Nice sweater, poet!
Nice sweater, Tod Marshall, new poet laureate for Washington State! Amy Sinisterra

Governor Jay Inlsee, Humanities Washington, and the Washington Arts Commission have laid the laurels upon the head of Tod Marshall, author most recently of Bugle, a fine book of poems that came out a few years back on Canarium. The book won the Washington State Book Award for Poetry, and I heaped praises on it over at Poetry Northwest's blog.

Because I am a giant nerd for poetic structures, I geek out on Marshall's ability to update certain old-timey forms—the sonnet, the Greater Romantic Lyric, the epic-simile-as-poem—for contemporary audiences. Other pleasures include his laid-back brand of dark humor, his ability to describe in fresh ways the problems plaguing rural populations (drugs, environmental disasters), and his rattlebag soundplay.

Marshall, a creative writing professor at Gonzaga and the first poet laureate to reside in eastern Washington, will take the reins from current laureate Elizabeth Austen at the beginning of February. But where's he gonna take the horse? WHO KNOWS. Only Marshall. So I asked him a couple questions about what he plans to do as the new laureate of this fine state.

What are you going to do as a poet laureate that no other poet laureate has done before?

Make five consecutive three-point jumpers in a competitive one-on-one basketball game versus my friend Jess Walter. Listen to all of side one of Rush’s 2112 while driving around the state. Insist upon going fishing when I know that I should be doing something else. Read a poem that quotes Starland Vocal Band. Talk about the etymology of “Rock Chalk Jayhawk.” [Eds. note: GO KU!] Live in a neighborhood called Peaceful Valley. And some other stuff.

But really I think that all three of the previous Washington poet laureates did a great job of celebrating the art of poetry—both through trying to connect people with poems and by encouraging people to explore their own creativity. In fact, all three of them set difficult benchmarks to reach.

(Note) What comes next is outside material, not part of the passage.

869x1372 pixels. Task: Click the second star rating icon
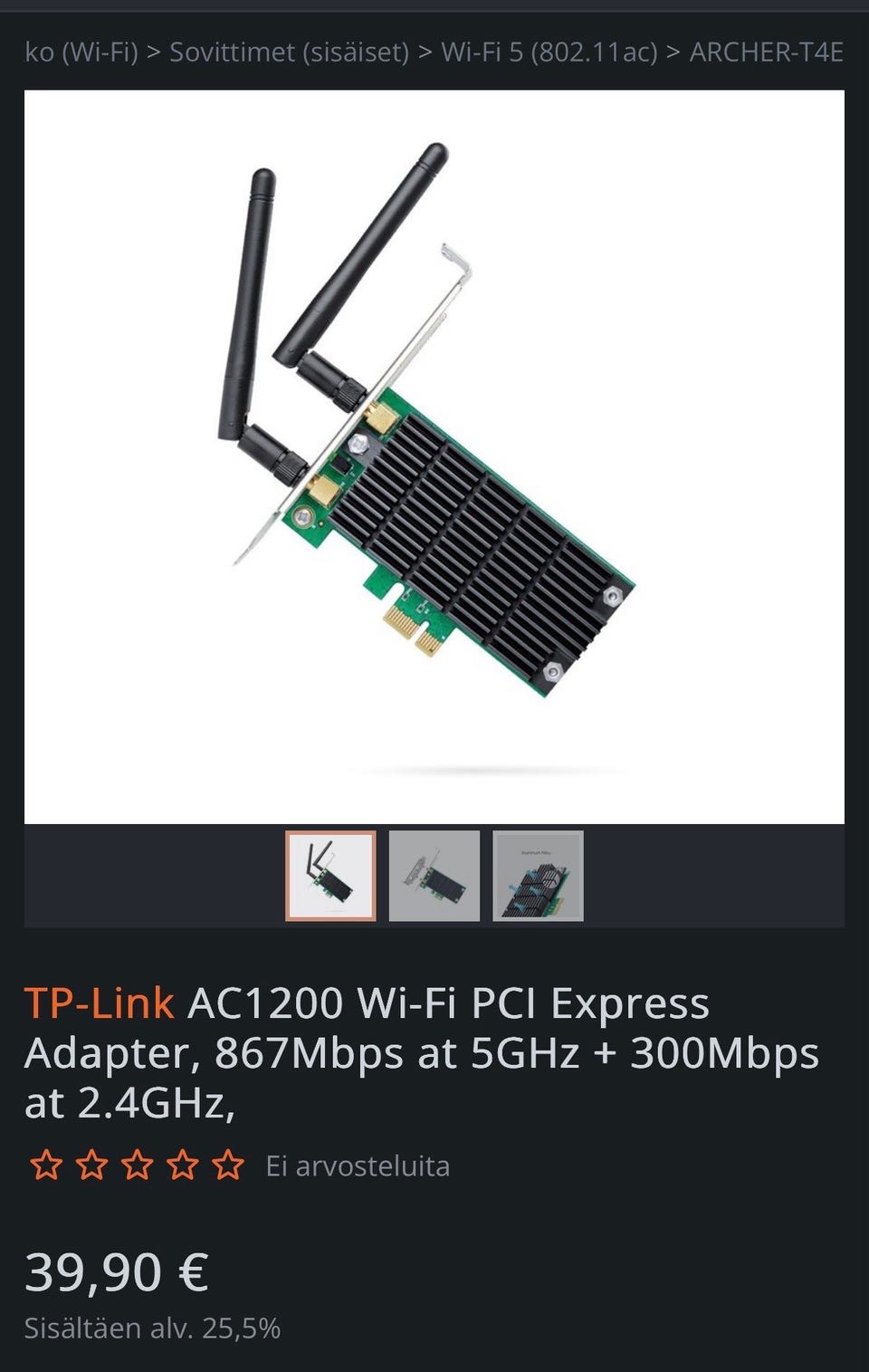(91, 1165)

I’ll merely try to continue their good work—and add some of my own energies and passions. I plan on gathering—as part of my two-year project—an anthology of poems (one for every year of Washington statehood: POP QUIZ MOMENT: HOW MANY POEMS WOULD THAT BE?) written by poets from all over the state (more on that soon); the book will be published in the second year of my term, and will include a range of poets’ works—from some of our well-practiced writers to people for whom the art is somewhat new.

Cool. Do you have any particular poet laureate role models?

The three Washington laureates have done “role model”-level work. Probably Robert Southey is my greatest influence as a laureate role model. Or not. I guess I don’t have a good answer for this question.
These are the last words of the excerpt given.